Written task: Please write out every line of the material below word for word, keeping each line's wording, spacing, and order unchanged.

Material for this task:
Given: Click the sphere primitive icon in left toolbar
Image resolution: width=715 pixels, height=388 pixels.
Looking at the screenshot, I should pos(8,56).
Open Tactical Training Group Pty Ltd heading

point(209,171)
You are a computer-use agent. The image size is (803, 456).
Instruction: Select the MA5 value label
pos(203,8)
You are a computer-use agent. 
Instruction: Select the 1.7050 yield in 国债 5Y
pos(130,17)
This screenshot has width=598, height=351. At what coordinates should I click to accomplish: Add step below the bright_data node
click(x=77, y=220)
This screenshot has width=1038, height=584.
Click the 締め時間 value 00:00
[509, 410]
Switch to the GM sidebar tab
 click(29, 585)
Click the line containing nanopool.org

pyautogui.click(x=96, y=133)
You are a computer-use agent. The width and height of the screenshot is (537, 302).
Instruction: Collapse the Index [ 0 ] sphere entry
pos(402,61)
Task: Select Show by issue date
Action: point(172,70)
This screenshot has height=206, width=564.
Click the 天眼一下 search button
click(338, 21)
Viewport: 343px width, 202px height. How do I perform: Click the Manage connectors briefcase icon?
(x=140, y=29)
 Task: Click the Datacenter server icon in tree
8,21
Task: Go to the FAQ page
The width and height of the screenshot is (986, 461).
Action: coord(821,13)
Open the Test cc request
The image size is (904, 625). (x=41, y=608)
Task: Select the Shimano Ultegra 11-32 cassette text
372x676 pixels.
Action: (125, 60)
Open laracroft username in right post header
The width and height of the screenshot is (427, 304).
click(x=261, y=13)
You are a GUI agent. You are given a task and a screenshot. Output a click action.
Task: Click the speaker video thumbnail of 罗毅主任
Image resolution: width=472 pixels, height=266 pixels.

Result below:
Given: Click the sphere primitive icon in left toolbar
Image resolution: width=715 pixels, height=388 pixels.
Looking at the screenshot, I should pos(8,56).
Open Tactical Training Group Pty Ltd heading

point(209,171)
You are a computer-use agent. The image size is (803, 456).
Instruction: Select the MA5 value label
pos(203,8)
You are a computer-use agent. 
Instruction: Select the 1.7050 yield in 国债 5Y
pos(130,17)
This screenshot has width=598, height=351. At what coordinates should I click to accomplish: Add step below the bright_data node
click(x=77, y=220)
This screenshot has width=1038, height=584.
Click the 締め時間 value 00:00
[509, 410]
Switch to the GM sidebar tab
 click(29, 585)
Click the line containing nanopool.org

pyautogui.click(x=96, y=133)
You are a computer-use agent. The width and height of the screenshot is (537, 302).
Instruction: Collapse the Index [ 0 ] sphere entry
pos(402,61)
Task: Select Show by issue date
Action: point(172,70)
This screenshot has height=206, width=564.
Click the 天眼一下 search button
click(338, 21)
Viewport: 343px width, 202px height. How do I perform: Click the Manage connectors briefcase icon?
(x=140, y=29)
 Task: Click the Datacenter server icon in tree
8,21
Task: Go to the FAQ page
The width and height of the screenshot is (986, 461).
Action: coord(821,13)
Open the Test cc request
The image size is (904, 625). (x=41, y=608)
Task: Select the Shimano Ultegra 11-32 cassette text
372x676 pixels.
Action: (125, 60)
Open laracroft username in right post header
The width and height of the screenshot is (427, 304).
click(x=261, y=13)
You are a GUI agent. You are given a task and a screenshot. Output a click action.
Task: Click the speaker video thumbnail of 罗毅主任
Image resolution: width=472 pixels, height=266 pixels.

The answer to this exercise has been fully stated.